From: Chris Mason <chris.mason@fusionio.com>
To: Linux FS Devel <linux-fsdevel@vger.kernel.org>,
David Woodhouse <David.Woodhouse@intel.com>,
"dchinner@redhat.com" <dchinner@redhat.com>,
<bo.li.liu@oracle.com>
Subject: [PATCH RFC 2/2] skiplists for the IOMMU
Date: Thu, 2 May 2013 22:10:00 -0400 [thread overview]
Message-ID: <20130503021000.GB4271@shiny.masoncoding.com> (raw)
In-Reply-To: <20130503020211.3599.72404@localhost.localdomain>
This is only for experimental use, and it is only lightly tested.

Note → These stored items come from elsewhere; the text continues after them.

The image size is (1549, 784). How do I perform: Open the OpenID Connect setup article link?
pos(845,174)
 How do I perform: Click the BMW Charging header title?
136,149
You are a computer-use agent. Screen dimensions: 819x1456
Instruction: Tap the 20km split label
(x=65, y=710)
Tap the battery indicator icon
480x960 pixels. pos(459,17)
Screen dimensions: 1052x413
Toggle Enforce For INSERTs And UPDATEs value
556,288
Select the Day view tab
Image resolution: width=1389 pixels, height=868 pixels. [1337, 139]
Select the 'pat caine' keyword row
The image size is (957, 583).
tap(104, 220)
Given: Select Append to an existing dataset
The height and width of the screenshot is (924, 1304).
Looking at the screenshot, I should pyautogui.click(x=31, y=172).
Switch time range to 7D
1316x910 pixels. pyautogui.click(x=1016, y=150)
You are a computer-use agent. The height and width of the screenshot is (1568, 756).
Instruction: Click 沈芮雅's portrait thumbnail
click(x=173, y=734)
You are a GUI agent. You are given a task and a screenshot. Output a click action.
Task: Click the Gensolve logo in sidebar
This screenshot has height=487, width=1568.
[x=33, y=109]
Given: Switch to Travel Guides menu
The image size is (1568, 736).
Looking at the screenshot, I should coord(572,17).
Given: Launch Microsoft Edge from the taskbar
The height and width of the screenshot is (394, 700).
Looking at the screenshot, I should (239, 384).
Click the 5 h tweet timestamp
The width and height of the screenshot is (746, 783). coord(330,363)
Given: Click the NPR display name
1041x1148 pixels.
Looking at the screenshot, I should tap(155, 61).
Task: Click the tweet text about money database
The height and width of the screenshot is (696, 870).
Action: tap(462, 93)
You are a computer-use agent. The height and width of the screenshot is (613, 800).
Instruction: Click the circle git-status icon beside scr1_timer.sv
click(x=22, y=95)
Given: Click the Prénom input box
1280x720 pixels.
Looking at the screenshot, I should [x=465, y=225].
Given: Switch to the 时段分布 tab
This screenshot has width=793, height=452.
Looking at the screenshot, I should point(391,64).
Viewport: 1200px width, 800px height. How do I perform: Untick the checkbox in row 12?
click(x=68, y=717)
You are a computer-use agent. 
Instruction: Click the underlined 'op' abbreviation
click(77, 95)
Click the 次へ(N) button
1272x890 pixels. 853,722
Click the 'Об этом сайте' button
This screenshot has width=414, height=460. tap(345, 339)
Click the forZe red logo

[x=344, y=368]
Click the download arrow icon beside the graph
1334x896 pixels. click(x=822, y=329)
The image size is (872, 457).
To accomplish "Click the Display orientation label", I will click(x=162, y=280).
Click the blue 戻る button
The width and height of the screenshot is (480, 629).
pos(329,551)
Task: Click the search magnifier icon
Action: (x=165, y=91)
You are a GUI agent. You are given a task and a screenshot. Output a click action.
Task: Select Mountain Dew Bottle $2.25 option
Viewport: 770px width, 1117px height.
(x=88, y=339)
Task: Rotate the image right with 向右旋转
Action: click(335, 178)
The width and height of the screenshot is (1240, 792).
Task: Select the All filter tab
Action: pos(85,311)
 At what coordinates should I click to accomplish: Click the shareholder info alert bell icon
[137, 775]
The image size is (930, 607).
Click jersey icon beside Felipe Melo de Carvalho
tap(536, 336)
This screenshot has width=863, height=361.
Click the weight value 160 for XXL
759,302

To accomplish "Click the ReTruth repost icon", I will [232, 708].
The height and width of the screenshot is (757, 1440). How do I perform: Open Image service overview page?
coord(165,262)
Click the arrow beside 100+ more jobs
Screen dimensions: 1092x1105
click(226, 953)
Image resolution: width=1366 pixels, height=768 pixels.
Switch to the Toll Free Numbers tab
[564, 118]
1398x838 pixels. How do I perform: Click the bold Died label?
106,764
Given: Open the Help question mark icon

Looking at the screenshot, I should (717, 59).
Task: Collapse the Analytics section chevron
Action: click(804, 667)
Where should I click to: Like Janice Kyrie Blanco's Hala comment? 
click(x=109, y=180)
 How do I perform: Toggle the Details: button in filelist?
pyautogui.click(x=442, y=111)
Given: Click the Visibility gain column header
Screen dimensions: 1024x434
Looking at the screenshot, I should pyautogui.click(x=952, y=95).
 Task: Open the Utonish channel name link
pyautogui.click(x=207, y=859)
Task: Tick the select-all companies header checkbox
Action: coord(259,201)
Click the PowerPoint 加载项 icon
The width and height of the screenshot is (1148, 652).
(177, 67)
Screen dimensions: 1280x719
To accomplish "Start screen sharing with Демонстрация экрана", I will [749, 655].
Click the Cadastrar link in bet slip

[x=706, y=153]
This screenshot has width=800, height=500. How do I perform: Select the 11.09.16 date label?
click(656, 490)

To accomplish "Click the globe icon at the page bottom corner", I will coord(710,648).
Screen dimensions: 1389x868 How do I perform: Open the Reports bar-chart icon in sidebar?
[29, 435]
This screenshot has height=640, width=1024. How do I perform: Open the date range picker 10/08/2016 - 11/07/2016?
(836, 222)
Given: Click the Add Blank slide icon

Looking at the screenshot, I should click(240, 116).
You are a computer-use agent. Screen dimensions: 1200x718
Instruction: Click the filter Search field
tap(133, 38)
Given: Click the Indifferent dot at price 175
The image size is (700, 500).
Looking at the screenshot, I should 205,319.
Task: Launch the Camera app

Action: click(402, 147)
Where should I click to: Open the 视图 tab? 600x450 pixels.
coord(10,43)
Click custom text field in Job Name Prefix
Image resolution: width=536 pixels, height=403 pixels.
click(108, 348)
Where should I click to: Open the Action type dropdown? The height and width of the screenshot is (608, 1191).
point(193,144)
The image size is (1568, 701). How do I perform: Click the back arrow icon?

diff --git a/drivers/iommu/intel-iommu.c b/drivers/iommu/intel-iommu.c
index 0099667..32d2920 100644
--- a/drivers/iommu/intel-iommu.c
+++ b/drivers/iommu/intel-iommu.c
@@ -1403,7 +1403,6 @@ static void iommu_detach_domain(struct dmar_domain *domain,
}
static struct iova_domain reserved_iova_list;
-static struct lock_class_key reserved_rbtree_key;
static int dmar_init_reserved_ranges(void)
{
@@ -1413,9 +1412,6 @@ static int dmar_init_reserved_ranges(void)
init_iova_domain(&reserved_iova_list, DMA_32BIT_PFN);
- lockdep_set_class(&reserved_iova_list.iova_rbtree_lock,
- &reserved_rbtree_key);
-
/* IOAPIC ranges shouldn't be accessed by DMA */
iova = reserve_iova(&reserved_iova_list, IOVA_PFN(IOAPIC_RANGE_START),
IOVA_PFN(IOAPIC_RANGE_END));
diff --git a/drivers/iommu/iova.c b/drivers/iommu/iova.c
index 67da6cff..efd5518 100644
--- a/drivers/iommu/iova.c
+++ b/drivers/iommu/iova.c
@@ -18,182 +18,113 @@
*/
#include <linux/iova.h>
+#include <linux/random.h>
+#define IOVA_PENDING_INIT ((unsigned long) -1)
void
init_iova_domain(struct iova_domain *iovad, unsigned long pfn_32bit)
{
- spin_lock_init(&iovad->iova_rbtree_lock);
- iovad->rbroot = RB_ROOT;
- iovad->cached32_node = NULL;
+ spin_lock_init(&iovad->del_skiplist_lock);
+ spin_lock_init(&iovad->skiplist_lock);
+ sl_init_list(&iovad->skiplist, GFP_ATOMIC);
iovad->dma_32bit_pfn = pfn_32bit;
}
-static struct rb_node *
-__get_cached_rbnode(struct iova_domain *iovad, unsigned long *limit_pfn)
+static unsigned long
+__get_cached_addr(struct iova_domain *iovad, unsigned long limit_pfn)
{
- if ((*limit_pfn != iovad->dma_32bit_pfn) ||
- (iovad->cached32_node == NULL))
- return rb_last(&iovad->rbroot);
- else {
- struct rb_node *prev_node = rb_prev(iovad->cached32_node);
- struct iova *curr_iova =
- container_of(iovad->cached32_node, struct iova, node);
- *limit_pfn = curr_iova->pfn_lo - 1;
- return prev_node;
- }
-}
-
-static void
-__cached_rbnode_insert_update(struct iova_domain *iovad,
- unsigned long limit_pfn, struct iova *new)
-{
- if (limit_pfn != iovad->dma_32bit_pfn)
- return;
- iovad->cached32_node = &new->node;
-}
+ unsigned long guess;
-static void
-__cached_rbnode_delete_update(struct iova_domain *iovad, struct iova *free)
-{
- struct iova *cached_iova;
- struct rb_node *curr;
+ prandom_bytes(&guess, sizeof(guess));
- if (!iovad->cached32_node)
- return;
- curr = iovad->cached32_node;
- cached_iova = container_of(curr, struct iova, node);
-
- if (free->pfn_lo >= cached_iova->pfn_lo) {
- struct rb_node *node = rb_next(&free->node);
- struct iova *iova = container_of(node, struct iova, node);
-
- /* only cache if it's below 32bit pfn */
- if (node && iova->pfn_lo < iovad->dma_32bit_pfn)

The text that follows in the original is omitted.